WHAT THE TASK REQUIRES –
Reproduce, word for word and in full, the article below on Congresswoman Ilhan Omar's arrival in Pakistan.

ARTICLE –

US Congresswoman in Pakistan amid turmoil sparked by foreign conspiracy row

Islamabad, Apr 20 (EFE).- United States Congresswoman Ilhan Omar arrived in the Pakistan capital Wednesday amid a raging political crisis in the nuclear-powered South Asian country, sparked by ousted prime minister Imran Khan’s accusation that Washington had conspired to unseat him.

The Muslim Congresswoman will meet Pakistani officials and political leadership during her four-day trip to Pakistan.

“The Congresswoman will hold meetings with various dignitaries as well as the political leadership,” foreign ministry spokesperson Asim Iftikhar told EFE.

The spokesperson said she was likely to visit Lahore and parts of the disputed Kashmir region under Pakistani control.

The visit comes amid an unprecedented strain in ties between the US and Pakistan during the previous government of Imran Khan.

Khan has alleged that the US conspired with the Pakistani opposition to oust him after his Moscow visit to meet President Vladimir Putin on Feb.24, the day Russia invaded Ukraine.

Khan said the US and its western allies were enraged as Pakistan began a new era of an independent foreign policy and refused to back a United Nations resolution to condemn the Russian invasion of Ukraine.

Washington has denied the allegations.

Khan’s meeting with Putin signaled growing proximity between Pakistan and Russia after the hurried US withdrawal from Afghanistan last August.

Khan was ousted from power earlier this month after losing the parliamentary majority as some of his allies and his party lawmakers abandoned him.

ITEMS –
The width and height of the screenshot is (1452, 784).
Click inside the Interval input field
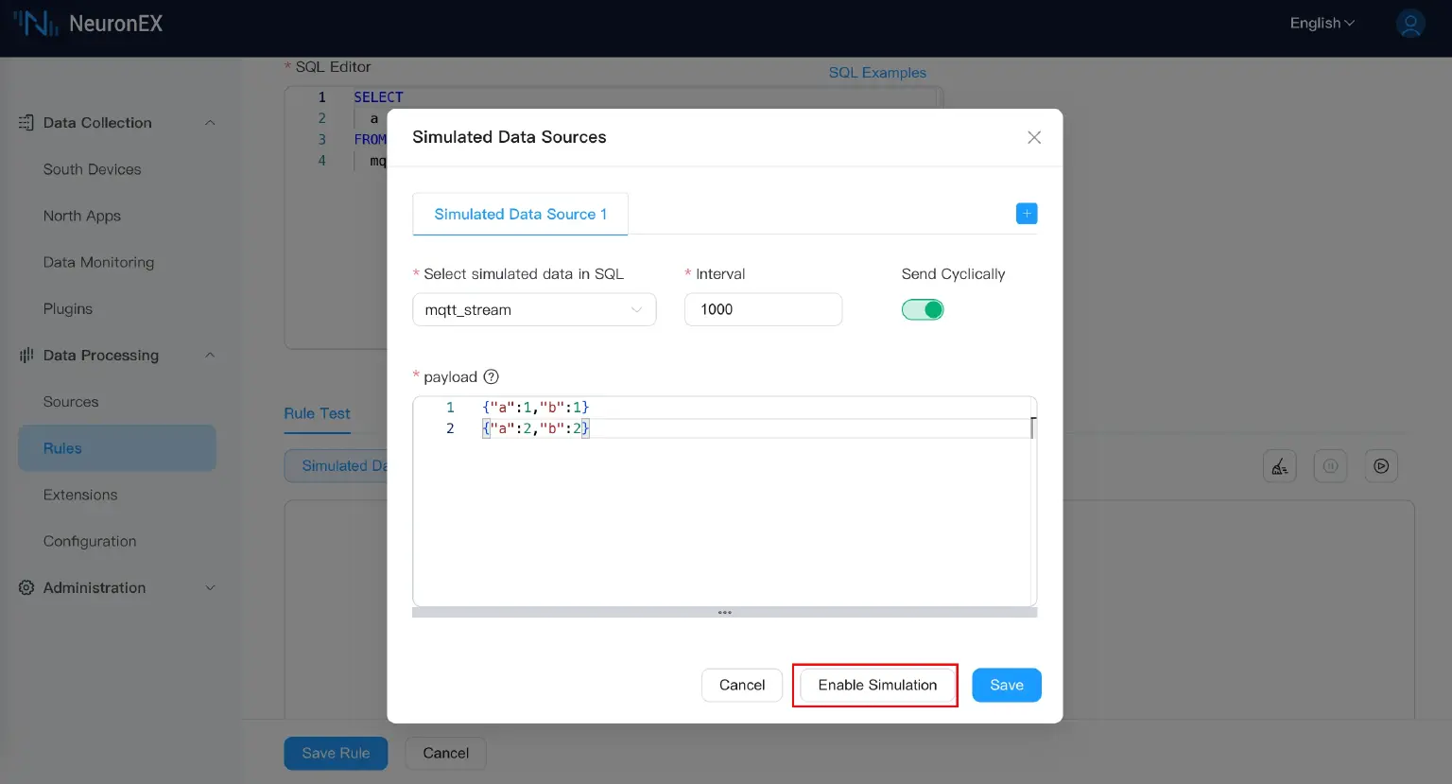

==

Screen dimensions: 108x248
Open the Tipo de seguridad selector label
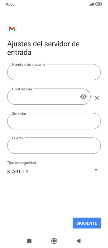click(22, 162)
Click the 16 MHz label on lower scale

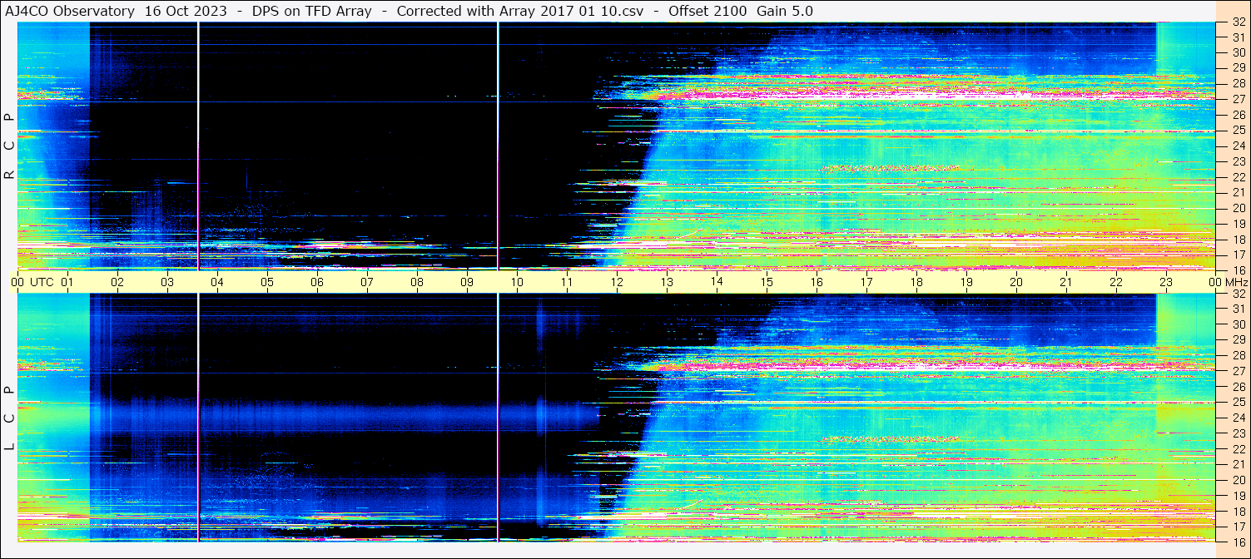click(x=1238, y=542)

SOLUTION –
US Congresswoman in Pakistan amid turmoil sparked by foreign conspiracy row

Islamabad, Apr 20 (EFE).- United States Congresswoman Ilhan Omar arrived in the Pakistan capital Wednesday amid a raging political crisis in the nuclear-powered South Asian country, sparked by ousted prime minister Imran Khan’s accusation that Washington had conspired to unseat him.

The Muslim Congresswoman will meet Pakistani officials and political leadership during her four-day trip to Pakistan.

“The Congresswoman will hold meetings with various dignitaries as well as the political leadership,” foreign ministry spokesperson Asim Iftikhar told EFE.

The spokesperson said she was likely to visit Lahore and parts of the disputed Kashmir region under Pakistani control.

The visit comes amid an unprecedented strain in ties between the US and Pakistan during the previous government of Imran Khan.

Khan has alleged that the US conspired with the Pakistani opposition to oust him after his Moscow visit to meet President Vladimir Putin on Feb.24, the day Russia invaded Ukraine.

Khan said the US and its western allies were enraged as Pakistan began a new era of an independent foreign policy and refused to back a United Nations resolution to condemn the Russian invasion of Ukraine.

Washington has denied the allegations.

Khan’s meeting with Putin signaled growing proximity between Pakistan and Russia after the hurried US withdrawal from Afghanistan last August.

Khan was ousted from power earlier this month after losing the parliamentary majority as some of his allies and his party lawmakers abandoned him.